The TFSA contribution room has increased to $7,000 in 2024. Let’s see how these two TSX dividend stocks can help turn a $7,000 TFSA investment into $20,000 by 2030.
Ag Growth International stock
Valued at $1.2 billion by market cap, Ag Growth International (TSX:AFN) provides equipment and solutions for food storage, transport, and processing. AGI has manufacturing facilities in Canada, the U.S., Brazil, France, Italy, and India, allowing it to distribute its products globally.
Despite a challenging macro backdrop, AGI increased sales by 5% year over year to $1.5 billion in 2023. International sales grew to $500 million in the last year, accounting for 34% of total revenue. A focus on operational efficiency allowed the company to grow adjusted EBITDA (earnings before interest, tax, depreciation, and amortization) by 25% as margins improved by 320 basis points to 19.3%.
Ag Growth International expects adjusted EBITDA to expand to $310 million in 2024, up from $294 million in 2023, as it ended the last year with an order book of $747 million.
AGI emphasized its EBITDA margins touched multi-year highs in 2023 ever since its strategic initiative to enter the commercial and international businesses 10 years back. An improving bottom line also allowed AGI to strengthen its balance sheet. Its net debt leverage narrowed to 2.8 times in 2023, compared to 3.7 times in the year-ago period. AGI aims to end 2024 with a net debt leverage ratio of 2.5 times.
AGI pays shareholders a quarterly dividend of $0.15 per share, translating to a forward yield of 1%. Priced at 10 times forward earnings, AGI stock is really cheap, given earnings are forecast to rise by 10% annually in the next five years. Analysts remain bullish on the TSX stock and expect it to surge over 30% in the next 12 months.
Pet Valu stock
Pet Valu (TSX:PET) operates in the pet retail space and is valued at $2.3 billion by market cap. Its system-wide sales in Q4 2023 rose by 5.1% year over year to $379 million, while same-store sales growth stood at 1.9% due to higher average spending per transaction.

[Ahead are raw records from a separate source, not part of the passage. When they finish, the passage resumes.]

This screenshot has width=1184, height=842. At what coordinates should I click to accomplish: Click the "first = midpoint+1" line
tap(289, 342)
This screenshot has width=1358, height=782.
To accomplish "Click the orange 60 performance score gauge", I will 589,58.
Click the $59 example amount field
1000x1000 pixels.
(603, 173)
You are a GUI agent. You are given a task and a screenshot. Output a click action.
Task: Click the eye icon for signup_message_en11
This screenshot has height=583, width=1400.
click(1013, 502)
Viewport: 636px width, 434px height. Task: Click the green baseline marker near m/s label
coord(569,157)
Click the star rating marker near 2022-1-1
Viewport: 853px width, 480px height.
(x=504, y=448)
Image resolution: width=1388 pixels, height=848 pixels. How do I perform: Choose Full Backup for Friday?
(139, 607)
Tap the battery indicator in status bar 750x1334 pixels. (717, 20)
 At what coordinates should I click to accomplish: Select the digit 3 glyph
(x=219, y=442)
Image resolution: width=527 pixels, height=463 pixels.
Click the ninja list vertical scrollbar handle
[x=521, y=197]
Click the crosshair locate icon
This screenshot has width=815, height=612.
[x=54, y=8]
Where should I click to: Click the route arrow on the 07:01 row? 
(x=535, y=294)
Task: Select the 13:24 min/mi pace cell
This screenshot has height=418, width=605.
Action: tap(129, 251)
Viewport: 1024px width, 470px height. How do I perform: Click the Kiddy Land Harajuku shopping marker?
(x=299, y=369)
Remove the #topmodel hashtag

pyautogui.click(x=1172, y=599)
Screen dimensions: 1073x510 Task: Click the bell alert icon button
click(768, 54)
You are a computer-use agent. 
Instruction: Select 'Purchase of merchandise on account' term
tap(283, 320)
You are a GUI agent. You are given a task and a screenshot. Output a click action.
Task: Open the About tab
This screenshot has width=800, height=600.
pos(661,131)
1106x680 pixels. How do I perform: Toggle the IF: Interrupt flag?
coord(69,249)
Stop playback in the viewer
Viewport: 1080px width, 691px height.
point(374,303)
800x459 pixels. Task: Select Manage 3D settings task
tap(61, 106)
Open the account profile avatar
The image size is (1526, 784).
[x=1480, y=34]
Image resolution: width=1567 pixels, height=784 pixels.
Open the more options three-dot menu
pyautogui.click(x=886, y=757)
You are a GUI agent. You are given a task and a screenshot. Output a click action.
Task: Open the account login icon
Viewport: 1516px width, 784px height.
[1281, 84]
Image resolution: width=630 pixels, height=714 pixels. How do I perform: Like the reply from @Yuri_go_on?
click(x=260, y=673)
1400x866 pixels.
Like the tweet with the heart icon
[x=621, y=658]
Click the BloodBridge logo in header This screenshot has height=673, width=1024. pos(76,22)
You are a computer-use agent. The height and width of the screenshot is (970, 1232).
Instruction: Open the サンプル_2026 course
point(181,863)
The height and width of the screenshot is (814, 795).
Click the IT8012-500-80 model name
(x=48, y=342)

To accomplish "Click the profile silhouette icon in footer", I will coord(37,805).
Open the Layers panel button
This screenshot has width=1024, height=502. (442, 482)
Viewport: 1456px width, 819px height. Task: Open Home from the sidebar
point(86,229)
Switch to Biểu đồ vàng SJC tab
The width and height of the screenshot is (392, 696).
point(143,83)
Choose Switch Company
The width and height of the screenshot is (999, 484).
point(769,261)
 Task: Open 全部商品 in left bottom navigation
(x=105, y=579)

Pet Valu grew sales by 7.8% year over year to $286.9 million in the December quarter. Comparatively, adjusted EBITDA rose 20.2% to $71.3 million, while net income surged 25.6% to $0.54 per share.
Pet Valu opened 17 new stores in Q4, ending the year with 783 stores across the network. The company’s growth story is far from over, given it forecast revenue between $1.1 billion and $1.1 billion in 2024, as it expects to open 40 to 50 new stores this year. Pet Valu expects adjusted earnings of $1.60 per share, valuing it at 19.8 times forward earnings, which is reasonable.
Pet Valu pays shareholders a quarterly dividend of $0.11 per share, indicating a yield of 1.4%. In Q4, its free cash flow stood at $34.3 million, and it paid less than $8 million in dividends, suggesting a payout ratio of less than 25%, which is sustainable. Further, these payouts have almost doubled in the last two years.
Analysts remain bullish and expect the stock to gain 18% from current levels.